Inside OpenAI’s Raid on Thinking Machines Lab

If someone goes made an HBO Max series about the field of AI, this week’s events will make quite the episode.
On Wednesday, the CEO of OpenAI applications, Fidji Simo, announced that the company has rehired Barret Zoph and Luke Metz, the founders of Mira Murati’s AI, Think Machines Lab. Zoph and Metz had left OpenAI in late 2024.
We reported last night on two accounts that led to the departure, and we have learned new information.
A source with direct information says that the leadership of Thinking Machines believes that Zoph committed an incident of misconduct while at the company last year. That incident broke Murati’s trust, the source said, and disrupted the working relationship between the two. The source also alleged that Murati fired Zoph on Wednesday—before he knew he was going to OpenAI—because of what the company says were issues that arose after allegations of misconduct. When the company found out that Zoph was returning to OpenAI, Think Machines raised concerns internally about whether it had shared confidential information with competitors. (Zoph did not respond to several requests for comment from WIRED.)
Meanwhile, in a Wednesday memo to employees, Simo said the employees had been working for weeks and Zoph told Murati that he was considering leaving Think Machines on Monday—the day before he was fired. Simo also told staff that OpenAI does not share Think Machines’ concerns about Zoph’s behavior.
Alongside Zoph and Metz, another former OpenAI researcher who worked at Thinking Machines, Sam Schoenholz, is also joining the maker of ChatGPT, according to Simo’s announcement. At least two more Thinking Mission employees are expected to join OpenAI in the coming weeks, according to a source familiar with the matter. Tech reporter Alex Heath was the first to report on the additional hires.
A separate source familiar with the matter pushed back on the idea that the recent personnel changes were entirely related to Zoph. “This was part of a long conversation at the Think Tank. There were discussions and a lack of planning in what the company wanted to build—it was about the product, the technology and the future.”

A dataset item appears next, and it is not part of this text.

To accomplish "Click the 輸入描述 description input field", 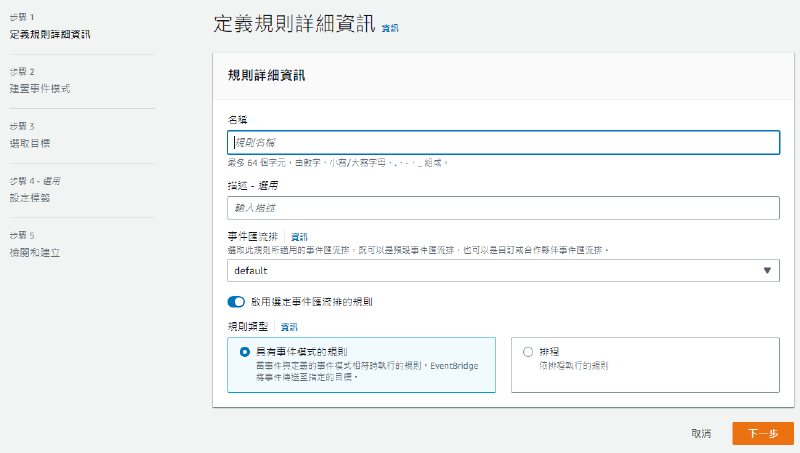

Think Machines Lab and OpenAI declined to comment.
In the wake of these events, we’ve been hearing from several researchers at leading AI labs who say they’re fed up with the ongoing drama in their industry. This particular incident is reminiscent of OpenAI’s firing of Sam Altman in 2023, known within OpenAI as “the blip.” Mrati played a major role in that event as the company’s CEO at the time, according to a report by The Wall Street Journal.
In the years since Altman’s firing, the drama in the AI industry has continued, with the departure of local founders in several major AI areas, including Igor Babuschkin of xAI, Daniel Gross of Safe Superintelligence, and Meta’s Yann LeCun (he co-founded Facebook’s AI lab, FAIR, after all).
Some might say the drama is appropriate for a fledgling industry whose costs contribute to America’s GDP growth. And, if you buy into the idea that one of these researchers might come up with a few breakthroughs on the road to AGI, it’s probably worth tracking where they’re going.
That said, many researchers started working before the success of ChatGPT and seem surprised that their industry is now the source of ongoing experimentation.
As long as researchers can continue to raise multi-billion dollar seeds in a flash, we predict that the AI industry’s energy shake-up will continue apace. HBO Max writers, step inside.
How AI Labs Train Agents to Do Your Job
People in Silicon Valley have been mulling over AI to take jobs away for decades. In the past few months, however, efforts to get AI to perform economically important work have become more complex.
AI labs are smart about the data they use to create AI agents. Last week, WIRED reported that OpenAI was asking Handshake’s third-party contractors to upload examples of their real work from previous jobs to test OpenAI agents. Companies ask employees to check these documents for any confidential data and personally identifiable information. While it’s possible that some company secrets or names have leaked out, it’s likely not what OpenAI is following (although the company could be in big trouble if that happens, experts say).